(RECORDS SUPPLIED begins)
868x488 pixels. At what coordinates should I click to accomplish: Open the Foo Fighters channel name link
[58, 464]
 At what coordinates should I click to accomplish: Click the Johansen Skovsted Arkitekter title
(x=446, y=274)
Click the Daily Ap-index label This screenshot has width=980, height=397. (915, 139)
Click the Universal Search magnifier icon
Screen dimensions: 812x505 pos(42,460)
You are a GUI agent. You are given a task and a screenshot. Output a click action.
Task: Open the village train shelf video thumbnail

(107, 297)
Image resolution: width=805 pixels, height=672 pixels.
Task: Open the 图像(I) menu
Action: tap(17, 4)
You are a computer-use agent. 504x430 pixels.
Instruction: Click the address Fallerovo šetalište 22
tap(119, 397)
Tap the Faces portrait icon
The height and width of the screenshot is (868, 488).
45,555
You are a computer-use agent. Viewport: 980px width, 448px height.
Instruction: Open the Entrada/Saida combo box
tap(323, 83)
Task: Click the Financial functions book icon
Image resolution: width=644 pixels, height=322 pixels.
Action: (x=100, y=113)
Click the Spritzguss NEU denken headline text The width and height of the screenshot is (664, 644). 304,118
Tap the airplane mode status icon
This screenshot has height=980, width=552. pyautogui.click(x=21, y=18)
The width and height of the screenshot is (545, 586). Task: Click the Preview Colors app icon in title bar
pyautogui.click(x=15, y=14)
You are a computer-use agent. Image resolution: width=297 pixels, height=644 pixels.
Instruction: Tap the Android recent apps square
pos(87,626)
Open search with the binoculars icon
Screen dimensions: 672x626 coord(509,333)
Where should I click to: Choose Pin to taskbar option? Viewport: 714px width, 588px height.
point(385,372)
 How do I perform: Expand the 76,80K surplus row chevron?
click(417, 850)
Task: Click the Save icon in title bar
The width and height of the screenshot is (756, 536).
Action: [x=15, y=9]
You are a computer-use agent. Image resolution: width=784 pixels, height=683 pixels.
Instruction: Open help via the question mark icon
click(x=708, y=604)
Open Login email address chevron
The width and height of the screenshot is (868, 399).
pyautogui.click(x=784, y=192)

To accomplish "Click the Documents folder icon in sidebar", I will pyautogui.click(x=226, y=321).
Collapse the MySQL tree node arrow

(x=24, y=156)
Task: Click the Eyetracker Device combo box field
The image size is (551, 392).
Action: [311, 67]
(RECORDS SUPPLIED ends)
→ **DESCRIPTION OF THE TASK**: A verbatim transcription is needed of the lines above, starting at the line with "You are a computer-use agent. 504x430 pixels." and ending at the line with "Task: Click the Financial functions book icon", both included, and of nothing else.

→ **RESULT OF THIS EXERCISE**:
You are a computer-use agent. 504x430 pixels.
Instruction: Click the address Fallerovo šetalište 22
tap(119, 397)
Tap the Faces portrait icon
The height and width of the screenshot is (868, 488).
45,555
You are a computer-use agent. Viewport: 980px width, 448px height.
Instruction: Open the Entrada/Saida combo box
tap(323, 83)
Task: Click the Financial functions book icon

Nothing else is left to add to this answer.